• [Task goal] Reproduce the part of the workqueue discussion that begins at the words "On 2020-12-17 08:12, Alex" and stops after "for recovery tasks.", copying it without any change.

• [Supplied passage]
Rishabh Bhatnagar Dec. 17, 2020, 6:21 p.m. UTC | #3

On 2020-12-17 08:12, Alex Elder wrote:
> On 12/15/20 4:55 PM, Bjorn Andersson wrote:
>> On Sat 12 Dec 14:48 CST 2020, Rishabh Bhatnagar wrote:
>> 
>>> Create an unbound high priority workqueue for recovery tasks.
> 
> I have been looking at a different issue that is caused by
> crash notification.
> 
> What happened was that the modem crashed while the AP was
> in system suspend (or possibly even resuming) state.  And
> there is no guarantee that the system will have called a
> driver's ->resume callback when the crash notification is
> delivered.
> 
> In my case (in the IPA driver), handling a modem crash
> cannot be done while the driver is suspended; i.e. the
> activities in its ->resume callback must be completed
> before we can recover from the crash.
> 
> For this reason I might like to change the way the
> crash notification is handled, but what I'd rather see
> is to have the work queue not run until user space
> is unfrozen, which would guarantee that all drivers
> that have registered for a crash notification will
> be resumed when the notification arrives.
> 
> I'm not sure how that interacts with what you are
> looking for here.  I think the workqueue could still
> be unbound, but its work would be delayed longer before
> any notification (and recovery) started.
> 
> 					-Alex
> 
> 
In that case, maybe adding a "WQ_FREEZABLE" flag might help?
> 
>> This simply repeats $subject
>> 
>>> Recovery time is an important parameter for a subsystem and there
>>> might be situations where multiple subsystems crash around the same
>>> time.  Scheduling into an unbound workqueue increases parallelization
>>> and avoids time impact.
>> 
>> You should be able to write this more succinctly. The important part 
>> is
>> that you want an unbound work queue to allow recovery to happen in
>> parallel - which naturally implies that you care about recovery 
>> latency.
>> 
>>> Also creating a high priority workqueue
>>> will utilize separate worker threads with higher nice values than
>>> normal ones.
>>> 
>> 
>> This doesn't describe why you need the higher priority.

• [Raw records]
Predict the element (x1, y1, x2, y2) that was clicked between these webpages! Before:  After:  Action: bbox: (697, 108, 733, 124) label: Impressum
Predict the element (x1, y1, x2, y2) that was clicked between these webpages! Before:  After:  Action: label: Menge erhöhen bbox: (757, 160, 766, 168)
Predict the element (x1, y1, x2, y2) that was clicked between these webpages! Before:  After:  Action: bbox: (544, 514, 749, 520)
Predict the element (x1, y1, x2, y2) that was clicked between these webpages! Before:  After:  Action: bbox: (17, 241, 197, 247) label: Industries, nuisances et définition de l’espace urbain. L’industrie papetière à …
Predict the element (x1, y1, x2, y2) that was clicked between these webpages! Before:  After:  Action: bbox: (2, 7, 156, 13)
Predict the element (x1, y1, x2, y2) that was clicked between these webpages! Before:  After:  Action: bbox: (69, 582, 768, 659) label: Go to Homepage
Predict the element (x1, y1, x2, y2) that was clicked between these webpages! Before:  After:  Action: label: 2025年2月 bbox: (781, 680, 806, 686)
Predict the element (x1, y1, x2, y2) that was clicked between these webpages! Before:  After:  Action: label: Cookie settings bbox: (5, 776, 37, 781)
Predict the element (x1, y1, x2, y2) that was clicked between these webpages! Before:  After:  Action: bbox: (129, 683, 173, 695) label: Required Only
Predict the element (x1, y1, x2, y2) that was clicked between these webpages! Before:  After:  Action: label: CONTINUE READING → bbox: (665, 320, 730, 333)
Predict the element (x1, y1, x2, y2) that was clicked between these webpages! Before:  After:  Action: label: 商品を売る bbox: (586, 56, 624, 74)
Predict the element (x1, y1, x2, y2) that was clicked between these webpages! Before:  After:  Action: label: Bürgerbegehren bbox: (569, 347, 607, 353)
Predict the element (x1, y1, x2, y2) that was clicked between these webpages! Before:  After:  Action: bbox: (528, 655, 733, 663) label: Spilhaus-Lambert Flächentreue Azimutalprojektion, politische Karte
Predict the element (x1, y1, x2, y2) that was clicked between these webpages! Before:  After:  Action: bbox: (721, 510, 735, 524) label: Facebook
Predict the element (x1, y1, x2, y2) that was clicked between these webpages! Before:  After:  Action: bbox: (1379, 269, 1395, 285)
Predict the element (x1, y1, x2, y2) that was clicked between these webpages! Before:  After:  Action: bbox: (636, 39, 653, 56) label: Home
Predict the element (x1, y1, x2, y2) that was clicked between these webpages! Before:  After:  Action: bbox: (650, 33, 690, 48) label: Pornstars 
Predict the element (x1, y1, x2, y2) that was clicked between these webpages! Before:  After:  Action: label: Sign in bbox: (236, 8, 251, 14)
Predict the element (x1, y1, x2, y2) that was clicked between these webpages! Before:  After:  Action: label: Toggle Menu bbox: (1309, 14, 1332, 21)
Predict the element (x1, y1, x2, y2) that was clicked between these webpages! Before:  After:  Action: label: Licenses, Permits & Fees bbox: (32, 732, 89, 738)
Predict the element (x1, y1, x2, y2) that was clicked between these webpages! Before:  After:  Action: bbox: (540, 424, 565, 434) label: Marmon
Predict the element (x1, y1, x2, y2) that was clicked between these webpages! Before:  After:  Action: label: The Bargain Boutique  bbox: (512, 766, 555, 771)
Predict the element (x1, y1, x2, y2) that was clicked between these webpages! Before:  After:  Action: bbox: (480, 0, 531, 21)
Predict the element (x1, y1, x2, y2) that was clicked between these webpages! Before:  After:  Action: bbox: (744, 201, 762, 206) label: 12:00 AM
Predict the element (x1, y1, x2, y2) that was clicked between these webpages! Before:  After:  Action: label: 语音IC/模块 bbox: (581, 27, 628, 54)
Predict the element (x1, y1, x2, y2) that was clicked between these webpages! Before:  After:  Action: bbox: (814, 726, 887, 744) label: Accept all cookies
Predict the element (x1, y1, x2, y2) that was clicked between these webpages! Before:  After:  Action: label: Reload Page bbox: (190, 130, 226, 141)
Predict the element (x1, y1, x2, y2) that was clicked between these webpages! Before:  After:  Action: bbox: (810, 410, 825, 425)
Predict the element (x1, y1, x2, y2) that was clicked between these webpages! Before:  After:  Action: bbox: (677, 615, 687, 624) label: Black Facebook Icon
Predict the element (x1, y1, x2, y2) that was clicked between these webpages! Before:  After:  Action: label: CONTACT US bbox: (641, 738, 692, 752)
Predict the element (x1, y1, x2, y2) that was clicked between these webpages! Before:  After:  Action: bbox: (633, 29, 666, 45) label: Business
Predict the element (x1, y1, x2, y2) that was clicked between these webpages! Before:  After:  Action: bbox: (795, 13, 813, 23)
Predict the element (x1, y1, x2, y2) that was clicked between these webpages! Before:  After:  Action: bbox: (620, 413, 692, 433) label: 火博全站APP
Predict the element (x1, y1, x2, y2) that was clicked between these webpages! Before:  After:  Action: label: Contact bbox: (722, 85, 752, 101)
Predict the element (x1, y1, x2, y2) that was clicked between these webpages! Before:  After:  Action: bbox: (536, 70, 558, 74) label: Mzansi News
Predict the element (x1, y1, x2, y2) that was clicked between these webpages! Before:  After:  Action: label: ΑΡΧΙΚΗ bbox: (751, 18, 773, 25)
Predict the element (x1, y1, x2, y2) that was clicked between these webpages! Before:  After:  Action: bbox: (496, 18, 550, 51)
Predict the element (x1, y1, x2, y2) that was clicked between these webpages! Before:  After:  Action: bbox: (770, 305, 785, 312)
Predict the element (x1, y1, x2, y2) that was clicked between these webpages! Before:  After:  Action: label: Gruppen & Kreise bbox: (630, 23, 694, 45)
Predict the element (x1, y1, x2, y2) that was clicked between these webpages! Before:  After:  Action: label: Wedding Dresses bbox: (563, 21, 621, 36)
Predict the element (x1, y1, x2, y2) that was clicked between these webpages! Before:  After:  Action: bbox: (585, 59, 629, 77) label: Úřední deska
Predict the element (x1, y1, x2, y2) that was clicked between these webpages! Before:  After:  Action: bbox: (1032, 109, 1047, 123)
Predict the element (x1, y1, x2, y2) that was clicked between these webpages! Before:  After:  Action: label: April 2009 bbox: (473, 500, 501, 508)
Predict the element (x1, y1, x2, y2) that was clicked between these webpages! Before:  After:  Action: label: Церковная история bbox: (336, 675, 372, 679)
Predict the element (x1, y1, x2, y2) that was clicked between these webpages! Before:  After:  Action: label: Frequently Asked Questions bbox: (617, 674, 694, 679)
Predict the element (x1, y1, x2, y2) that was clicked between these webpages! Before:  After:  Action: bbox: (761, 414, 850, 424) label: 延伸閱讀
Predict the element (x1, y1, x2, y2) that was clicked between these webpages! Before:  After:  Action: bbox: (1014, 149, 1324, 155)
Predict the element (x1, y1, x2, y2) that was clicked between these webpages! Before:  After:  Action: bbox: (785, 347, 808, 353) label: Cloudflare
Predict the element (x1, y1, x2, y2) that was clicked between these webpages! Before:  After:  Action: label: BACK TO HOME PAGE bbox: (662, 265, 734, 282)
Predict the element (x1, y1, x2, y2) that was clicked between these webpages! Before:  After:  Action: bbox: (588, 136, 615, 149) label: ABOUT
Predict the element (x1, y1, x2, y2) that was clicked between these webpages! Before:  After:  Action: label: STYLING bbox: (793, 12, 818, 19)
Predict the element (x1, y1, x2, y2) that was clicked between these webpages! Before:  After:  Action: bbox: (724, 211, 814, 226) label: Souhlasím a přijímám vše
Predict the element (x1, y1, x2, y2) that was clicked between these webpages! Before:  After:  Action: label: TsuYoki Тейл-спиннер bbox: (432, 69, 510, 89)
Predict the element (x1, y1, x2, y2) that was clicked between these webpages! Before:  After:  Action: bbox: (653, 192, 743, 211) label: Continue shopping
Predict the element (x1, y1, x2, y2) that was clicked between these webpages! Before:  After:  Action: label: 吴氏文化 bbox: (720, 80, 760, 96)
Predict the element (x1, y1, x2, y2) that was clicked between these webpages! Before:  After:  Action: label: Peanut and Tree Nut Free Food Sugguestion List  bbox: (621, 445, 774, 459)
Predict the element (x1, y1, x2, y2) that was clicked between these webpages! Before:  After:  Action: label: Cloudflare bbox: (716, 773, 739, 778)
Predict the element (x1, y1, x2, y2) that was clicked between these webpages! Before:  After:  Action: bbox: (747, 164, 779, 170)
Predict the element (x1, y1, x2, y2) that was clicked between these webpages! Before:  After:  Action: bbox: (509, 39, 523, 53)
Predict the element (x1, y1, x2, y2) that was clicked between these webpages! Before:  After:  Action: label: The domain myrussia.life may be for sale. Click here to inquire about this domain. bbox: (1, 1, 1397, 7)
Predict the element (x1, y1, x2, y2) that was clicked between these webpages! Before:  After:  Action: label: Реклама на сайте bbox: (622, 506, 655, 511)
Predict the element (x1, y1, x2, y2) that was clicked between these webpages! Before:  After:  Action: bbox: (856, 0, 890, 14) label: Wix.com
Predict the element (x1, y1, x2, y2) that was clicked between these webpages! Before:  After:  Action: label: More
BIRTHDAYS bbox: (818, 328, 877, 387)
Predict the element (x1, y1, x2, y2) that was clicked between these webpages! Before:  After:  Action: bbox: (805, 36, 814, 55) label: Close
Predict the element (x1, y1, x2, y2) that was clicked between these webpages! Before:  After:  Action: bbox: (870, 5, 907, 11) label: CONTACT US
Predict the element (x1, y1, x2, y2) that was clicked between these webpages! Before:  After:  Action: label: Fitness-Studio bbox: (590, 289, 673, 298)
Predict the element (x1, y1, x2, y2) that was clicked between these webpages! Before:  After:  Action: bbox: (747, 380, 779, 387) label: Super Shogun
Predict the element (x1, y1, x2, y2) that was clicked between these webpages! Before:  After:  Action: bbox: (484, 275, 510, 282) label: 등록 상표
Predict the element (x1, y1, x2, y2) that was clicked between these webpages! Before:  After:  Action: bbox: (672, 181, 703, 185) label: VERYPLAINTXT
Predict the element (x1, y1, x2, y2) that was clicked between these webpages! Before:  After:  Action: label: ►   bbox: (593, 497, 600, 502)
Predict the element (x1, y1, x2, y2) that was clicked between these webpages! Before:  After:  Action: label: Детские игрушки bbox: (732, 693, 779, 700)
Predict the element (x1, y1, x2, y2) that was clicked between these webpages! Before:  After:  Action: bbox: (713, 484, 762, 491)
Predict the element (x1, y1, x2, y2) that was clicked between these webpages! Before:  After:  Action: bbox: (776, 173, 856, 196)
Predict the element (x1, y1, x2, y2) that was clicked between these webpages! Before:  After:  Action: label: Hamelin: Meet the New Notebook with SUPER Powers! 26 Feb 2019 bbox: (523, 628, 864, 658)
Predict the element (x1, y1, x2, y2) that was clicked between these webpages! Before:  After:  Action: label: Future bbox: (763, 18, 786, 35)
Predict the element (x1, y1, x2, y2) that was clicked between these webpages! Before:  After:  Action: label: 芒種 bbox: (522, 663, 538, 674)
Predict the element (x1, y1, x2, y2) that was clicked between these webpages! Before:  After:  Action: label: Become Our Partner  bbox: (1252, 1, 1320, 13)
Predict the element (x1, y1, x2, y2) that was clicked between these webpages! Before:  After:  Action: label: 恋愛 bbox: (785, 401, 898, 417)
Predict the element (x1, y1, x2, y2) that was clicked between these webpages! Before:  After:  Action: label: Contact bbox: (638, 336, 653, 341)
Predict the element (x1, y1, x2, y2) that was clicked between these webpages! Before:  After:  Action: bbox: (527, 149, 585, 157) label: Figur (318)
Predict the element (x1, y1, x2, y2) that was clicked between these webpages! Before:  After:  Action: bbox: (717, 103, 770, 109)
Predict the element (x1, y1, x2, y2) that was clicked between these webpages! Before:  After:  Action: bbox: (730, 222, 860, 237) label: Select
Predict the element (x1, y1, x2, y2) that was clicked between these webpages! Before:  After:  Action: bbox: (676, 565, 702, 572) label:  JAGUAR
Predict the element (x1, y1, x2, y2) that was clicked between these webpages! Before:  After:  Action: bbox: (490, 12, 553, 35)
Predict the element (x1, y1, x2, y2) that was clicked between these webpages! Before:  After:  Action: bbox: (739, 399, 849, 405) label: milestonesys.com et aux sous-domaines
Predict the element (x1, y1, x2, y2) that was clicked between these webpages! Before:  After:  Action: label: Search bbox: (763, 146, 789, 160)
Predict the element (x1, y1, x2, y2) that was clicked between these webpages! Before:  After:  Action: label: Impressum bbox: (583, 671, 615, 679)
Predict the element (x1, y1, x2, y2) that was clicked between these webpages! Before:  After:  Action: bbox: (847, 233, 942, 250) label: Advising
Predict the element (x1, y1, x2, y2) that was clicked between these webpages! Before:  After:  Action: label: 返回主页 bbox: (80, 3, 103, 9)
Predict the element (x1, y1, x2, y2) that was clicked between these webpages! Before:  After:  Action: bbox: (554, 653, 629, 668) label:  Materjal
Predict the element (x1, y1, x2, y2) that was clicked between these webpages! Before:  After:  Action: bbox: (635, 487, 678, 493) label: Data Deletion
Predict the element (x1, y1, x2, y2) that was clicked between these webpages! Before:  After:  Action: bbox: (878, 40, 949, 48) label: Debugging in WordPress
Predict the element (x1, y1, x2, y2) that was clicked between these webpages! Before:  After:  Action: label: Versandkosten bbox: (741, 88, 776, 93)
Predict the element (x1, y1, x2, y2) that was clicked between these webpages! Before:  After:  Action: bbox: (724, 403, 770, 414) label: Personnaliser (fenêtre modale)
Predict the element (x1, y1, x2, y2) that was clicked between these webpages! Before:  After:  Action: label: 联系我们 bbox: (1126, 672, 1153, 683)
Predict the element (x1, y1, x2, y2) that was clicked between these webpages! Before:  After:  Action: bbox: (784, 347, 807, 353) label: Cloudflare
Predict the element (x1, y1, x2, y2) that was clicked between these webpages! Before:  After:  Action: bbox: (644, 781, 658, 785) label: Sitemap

• [Correct response]
On 2020-12-17 08:12, Alex Elder wrote:
> On 12/15/20 4:55 PM, Bjorn Andersson wrote:
>> On Sat 12 Dec 14:48 CST 2020, Rishabh Bhatnagar wrote:
>> 
>>> Create an unbound high priority workqueue for recovery tasks.